As a result of this research over more than fifty years, physicists have discovered a new ultra microscopic world which is smaller in extent than an atom by the inverse of the same factor (approximately 10 20 ) that the solar system is larger than an atom. In other words, there is a whole inner world between 10 '8 cms and 10 28 cms. In their quest for the origins of matter, physicists have found more than they expected. Smallness is not nothing, but an inner world which contains strange phenomena such as quarks, higher dimensions and the unified field. It has also given rise to string theory which is widely seen as being the greatest intellectual achievement of humanity. At the same time, this knowledge seems to have found no practical use.
Einstein maintained that we live in one Universe and so it should be described by one set of equations. He called this the Unified Field theory. String theory is widely believed to be this theory and is now often called the Theory of Everything, because it is believed to be the theory of all dimensions, all spaces, all forces, all particles of matter and all energy in the Universe. String theory is so important that we will discuss it below.
This academic research is published openly and is widely available. However, some of it is very difficult to understand (ie 11 dimensional mathematics) and it does not seem to have any practical applications and so there is no HEP industry. Thus there are few if any patents in this field, and the patent examiner may not be familiar with this large body of knowledge or its technical jargon. One of the problems of science is that it tells us what we know, not what we don't know, which biasses our minds. If we do not know what is already known, then they may be doubly biassed.
The author and inventor has a doctorate in elementary particle physics from Oxford University, had a Royal Society European Exchange Fellowship which he took up at the University of Bologna, and has worked at CERN, the University of Virginia and Los Alamos National Laboratory, where he reported to J Keyworth who became President Reagan's science advisor. He has published or co-authored more than 50 papers (one of which had the sixth highest citation rate of all the papers published in science in 1972). The inventor has worked alongside Nobel prize winners. The inventor has applied his knowledge and experience to discover the order force and to this invention. There is thus a vast amount of research, knowledge and experience behind this invention, quite a lot of which the examiner may not be familiar with. There is real hard evidence for the order force and it can be related to existing theory.
The history of forces in physics is interesting. Newton discovered action at a distance and formulated his theory of gravitation, which united celestial and terrestrial gravitation in one theory. Two hundred years later, Faraday's experimental work on electricity and magnetism led Maxwell to unify these two forces into a single set of equations for electromagnetism, which predicted radio waves and led to radio and a lot of modern technology.
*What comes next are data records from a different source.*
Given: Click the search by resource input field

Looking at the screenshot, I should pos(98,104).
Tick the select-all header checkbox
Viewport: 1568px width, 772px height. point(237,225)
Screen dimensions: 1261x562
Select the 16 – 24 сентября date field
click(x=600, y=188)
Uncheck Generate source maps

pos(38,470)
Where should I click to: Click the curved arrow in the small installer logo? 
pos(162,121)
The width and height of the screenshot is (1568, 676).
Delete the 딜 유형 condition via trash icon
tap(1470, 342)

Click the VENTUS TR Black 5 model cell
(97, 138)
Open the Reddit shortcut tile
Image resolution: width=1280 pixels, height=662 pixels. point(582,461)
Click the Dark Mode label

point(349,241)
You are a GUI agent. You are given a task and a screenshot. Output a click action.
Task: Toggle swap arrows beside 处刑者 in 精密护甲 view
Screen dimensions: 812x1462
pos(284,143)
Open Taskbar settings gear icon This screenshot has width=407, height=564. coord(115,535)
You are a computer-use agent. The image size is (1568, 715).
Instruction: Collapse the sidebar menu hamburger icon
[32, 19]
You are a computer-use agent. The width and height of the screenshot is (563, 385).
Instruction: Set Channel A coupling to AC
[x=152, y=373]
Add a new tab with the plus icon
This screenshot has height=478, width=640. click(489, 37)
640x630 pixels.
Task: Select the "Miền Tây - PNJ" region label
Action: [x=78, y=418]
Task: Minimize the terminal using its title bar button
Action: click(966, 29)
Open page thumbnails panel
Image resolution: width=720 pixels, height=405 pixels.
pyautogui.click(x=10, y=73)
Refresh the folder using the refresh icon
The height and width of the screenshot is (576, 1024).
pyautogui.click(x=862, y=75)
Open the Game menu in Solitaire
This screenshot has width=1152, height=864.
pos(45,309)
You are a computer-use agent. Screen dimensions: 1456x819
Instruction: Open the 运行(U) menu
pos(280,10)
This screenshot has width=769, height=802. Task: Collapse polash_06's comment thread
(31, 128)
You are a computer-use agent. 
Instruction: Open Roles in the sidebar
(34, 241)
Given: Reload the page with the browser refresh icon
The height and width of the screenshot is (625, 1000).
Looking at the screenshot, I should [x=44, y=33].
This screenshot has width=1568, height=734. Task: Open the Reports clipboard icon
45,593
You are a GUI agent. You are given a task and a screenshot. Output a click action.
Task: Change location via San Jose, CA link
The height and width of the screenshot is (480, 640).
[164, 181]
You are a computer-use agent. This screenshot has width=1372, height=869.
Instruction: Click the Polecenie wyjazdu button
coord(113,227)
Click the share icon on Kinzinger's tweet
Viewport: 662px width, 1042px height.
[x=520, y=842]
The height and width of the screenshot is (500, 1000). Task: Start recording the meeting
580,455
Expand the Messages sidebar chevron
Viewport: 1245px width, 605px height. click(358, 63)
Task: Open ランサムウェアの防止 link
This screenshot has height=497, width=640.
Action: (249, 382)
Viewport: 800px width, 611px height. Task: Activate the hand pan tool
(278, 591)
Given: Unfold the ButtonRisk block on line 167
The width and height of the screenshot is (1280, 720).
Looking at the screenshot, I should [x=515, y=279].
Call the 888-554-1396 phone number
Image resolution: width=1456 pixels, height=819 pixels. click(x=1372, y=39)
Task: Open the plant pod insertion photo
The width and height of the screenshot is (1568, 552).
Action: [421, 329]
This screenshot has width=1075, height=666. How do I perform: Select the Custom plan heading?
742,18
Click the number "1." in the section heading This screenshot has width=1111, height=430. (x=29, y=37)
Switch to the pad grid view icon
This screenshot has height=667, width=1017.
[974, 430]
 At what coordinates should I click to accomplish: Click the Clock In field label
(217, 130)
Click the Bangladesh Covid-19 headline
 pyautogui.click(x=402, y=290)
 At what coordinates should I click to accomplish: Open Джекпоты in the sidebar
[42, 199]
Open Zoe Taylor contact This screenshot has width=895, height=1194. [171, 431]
In the first half of the 20th century, the strong and weak nuclear forces were recognized, making (with gravity and electromagnetism) four known forces of nature. In the 1960s to 80s, the weak interaction was unified with electromagnetism to make the electro- weak interaction. In the 1980s, the first version of string theory was developed which united all these forces in the unified field.
Not many physicists know that physics did not start with Copernicus and Galileo, but in fact can be traced back to Robert Grosseteste, the first Chancellor of Oxford University in about 1214 {Robert Grosseteste and the origins of experimental science 1100-1700, by A C Crombie, Oxford University Press, 1953). Ockham's razor is known to most physicists, and is named after William of Ockham (circa 1285 to 1349). This is evidence for the earlier origins of science, because he lived some 300 years before Galileo (1564 to 1642). Ockham's razor is the smoking gun. In the first 300 years from the 13th to the 16th centuries, science was developed within the framework of Christian neoplatonism as required by the Church. Galileo rejected this, but a number of physicists are beginning to think that platonism is the correct philosophy of physics (Shadows of the Mind by Roger Penrose, Vintage 1995). One reason for this is because string theory appears to be the mathematics of Christian Neoplatonism. For example, the unified field could be spirit.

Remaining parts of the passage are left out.